On a more personal level, though, it always makes me happy when I get to share the story of a truly inspiring person like Alan Graham, founder of Mobile Loaves & Fishes.  These are the stories readers tell me change their lives.

The biggest challenges are the nasty emails, phone messages and online comments.  One guy used to call me all the time to inform me I was a heretic.  The topics that generated the most passionate responses tend to be homosexuality, Islam and Israel.  I don't get phone calls anymore since I don't work in the newsroom, and if people want to write me an angry email, they have to go to the trouble of going to my blog and sending a comment.  So it's not nearly as bad as it used to be.

I want to ask you a couple of questions about how evangelicals are perceived in Austin.  So, these questions aren't meant to explore how you perceive evangelicals particularly.  But I think you're in a unique position to observe the city's reaction to Christians of my stripe.  So, first, what do you see as the biggest misunderstandings of evangelicals in Austin?

As I see it, evangelical as a word is fairly easy to define: someone who shares the Good News.  But a lot of people tend to heap on all sorts of other descriptors when they hear the term.  In a liberal-leaning city like Austin, I think people associate evangelicals with being aggressively pro-life, pro-war, anti-gay, Republican and judgmental.  They (and I guess I should define the "they" here as a mix of theologically liberal Christians and politically liberal secularists) distrust evangelicals.  They believe evangelicals are trying to knock down Jefferson's wall of separation (between church and state).  They believe evangelicals want to convert everyone.  They believe evangelicals lack compassion for the poor and the disenfranchised, and if they are helping those people, they're only doing it to win souls.  They believe evangelicals don't care about the environment.

Wow.  That sort of reads like a creed, doesn't it?  Seriously, though, I'm generalizing of course.  Not everyone thinks all of these things.  But everything I list above has been expressed to me over the years.

I have written about tree-hugging evangelicals or peacenik evangelicals or card-carrying-Democrat evangelicals.  I have written about evangelicals giving up well-paying church jobs to pursue their own ministry in poor neighborhoods.  And even then, I've had liberal Christians and secularists tell me they don't believe it.

What do you think evangelicals are doing right to overcome these misunderstandings, and where do you think we could do a better job?

A lot of evangelicals are doing their part quietly.  They're getting out of the church bubble and developing connections with people in their community.  They're going beyond the mission trip model and volunteering to help people in need in their own backyards.  They're initiating conversations with people of different backgrounds not to proselytize but to listen and learn.  They're recycling and composting and riding their bicycles to be eco-friendly.

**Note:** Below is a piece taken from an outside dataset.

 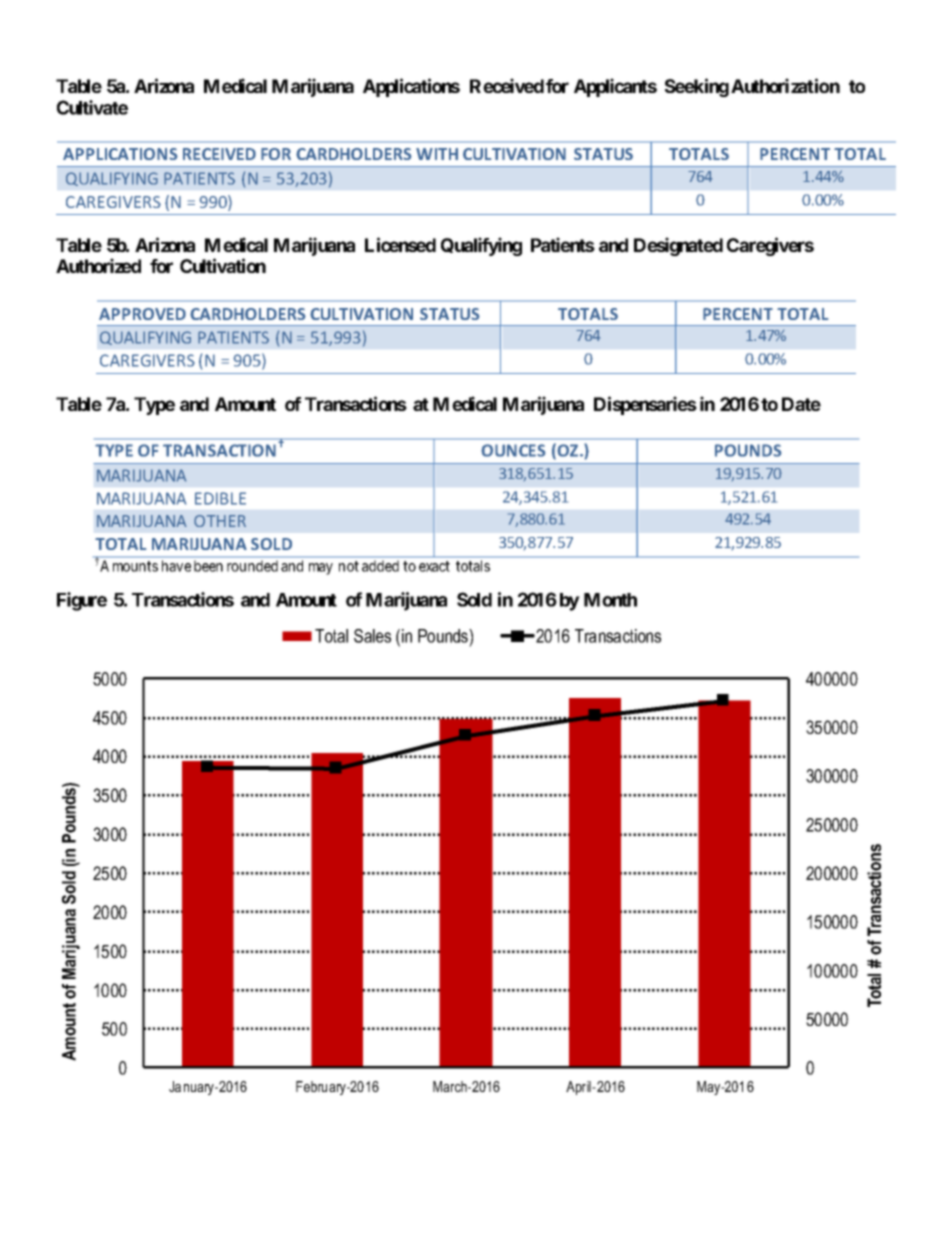 What do you see at coordinates (176, 566) in the screenshot?
I see `have` at bounding box center [176, 566].
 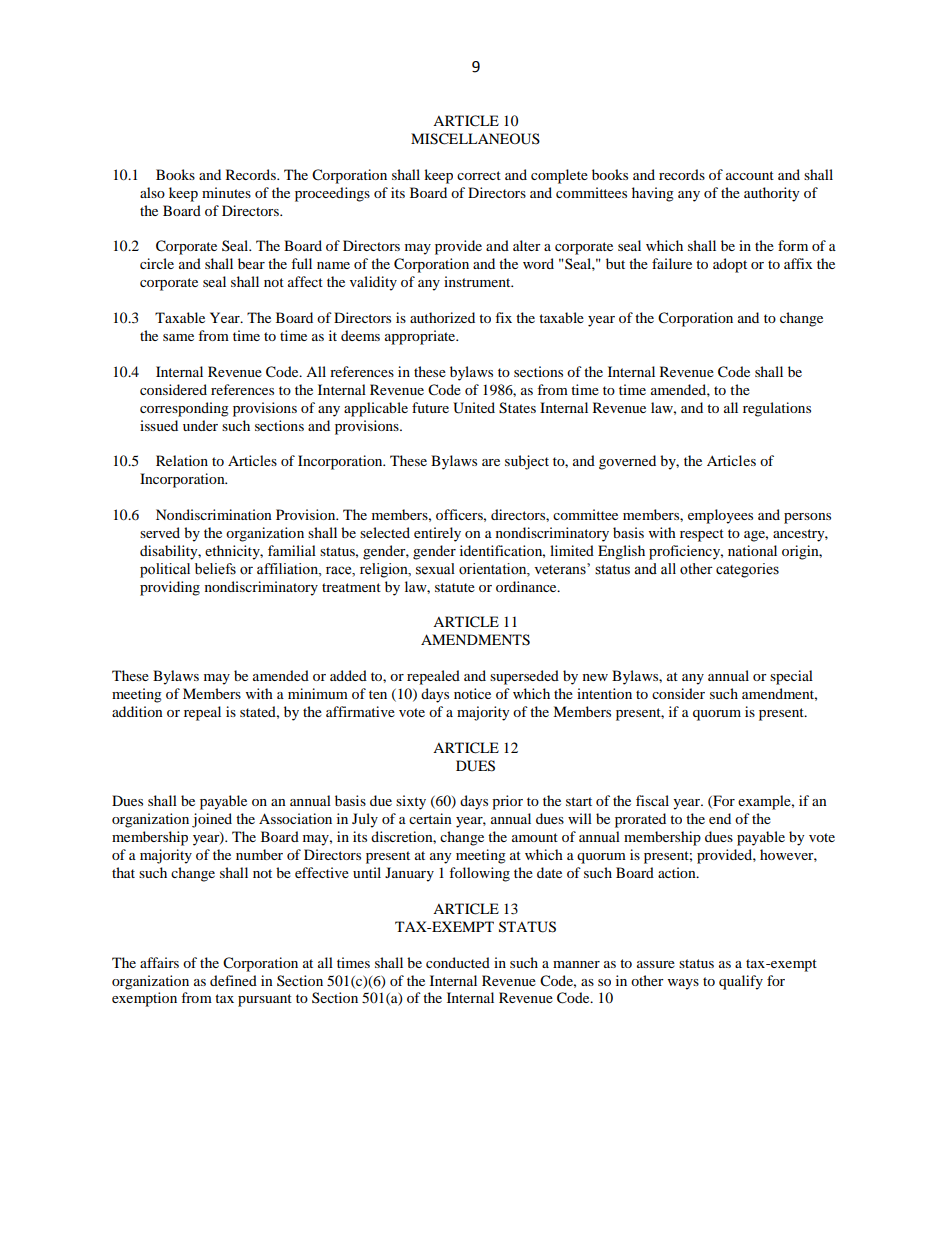 I want to click on special, so click(x=791, y=677).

As you know, there's a great deal of controversy over if and how much evangelicals should embrace popular culture.  It's an important debate, and I don't want to minimize the concerns that some evangelicals have about getting too comfortable with the culture.  But I do believe that by becoming more connected, more plugged in to the culture, evangelicals have made great strides in the way they are perceived and in their ability to influence the world.

In terms of doing a better job, I think evangelicals should mingle more.  Invite people to your space, as you did with the dialogue series with non-Christians.  And try to increase your presence in interfaith events/discussions or non-religious events where evangelicals wouldn't be expected.  See what's going on.  See how you can contribute.  And then do it on a smaller scale -- in your neighborhood or at work.

The biggest problem is we don't really know each other, but we think we do.  We think we have "the other" figured out, but most of the time we're basing our opinions on a caricature of that person or group.